**Data**:

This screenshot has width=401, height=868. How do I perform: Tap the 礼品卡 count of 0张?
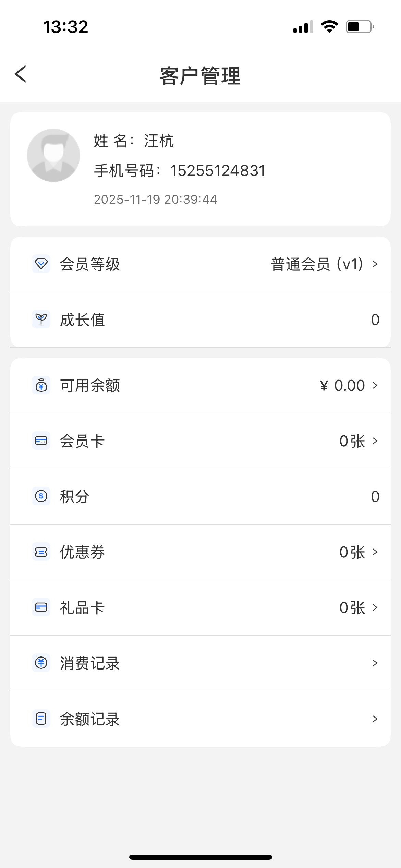352,607
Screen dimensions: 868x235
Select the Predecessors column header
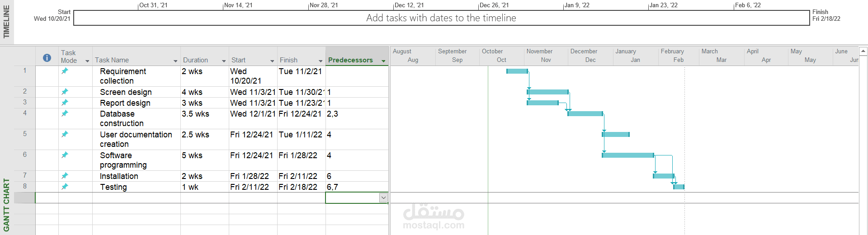pyautogui.click(x=350, y=60)
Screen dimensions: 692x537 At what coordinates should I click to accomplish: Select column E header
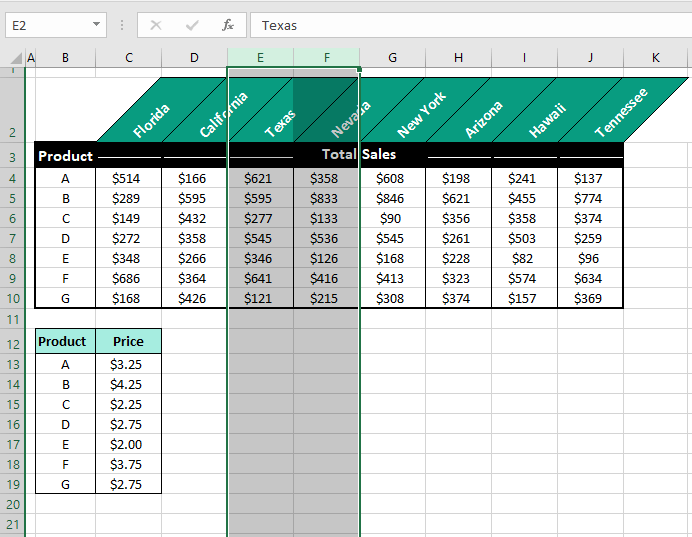pyautogui.click(x=260, y=58)
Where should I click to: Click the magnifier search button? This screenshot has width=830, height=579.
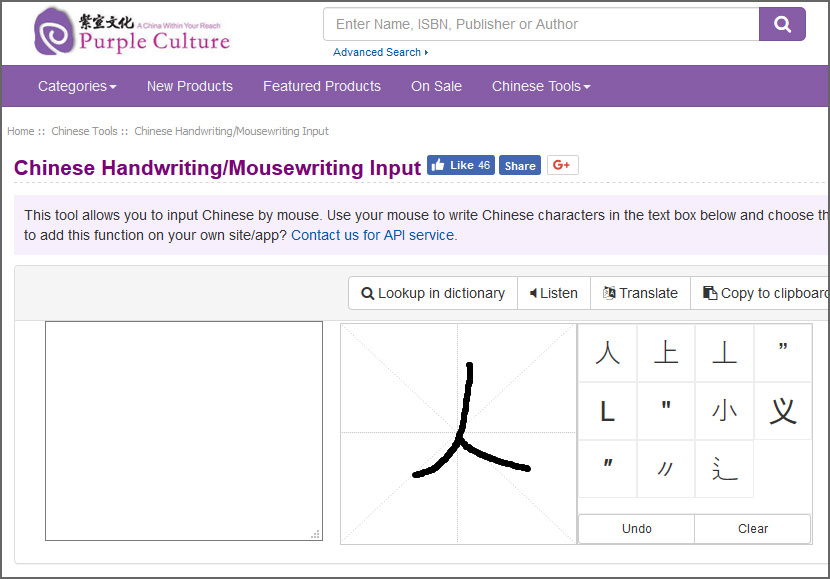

**About this exercise**: Your response must consist of the material above, reproduced word for word, with the images omitted.

**Exercise answer**:
This screenshot has width=401, height=868. How do I perform: Tap the 礼品卡 count of 0张?
352,607
Screen dimensions: 868x235
Select the Predecessors column header
pyautogui.click(x=350, y=60)
Screen dimensions: 692x537 At what coordinates should I click to accomplish: Select column E header
pyautogui.click(x=260, y=58)
Where should I click to: Click the magnifier search button? This screenshot has width=830, height=579.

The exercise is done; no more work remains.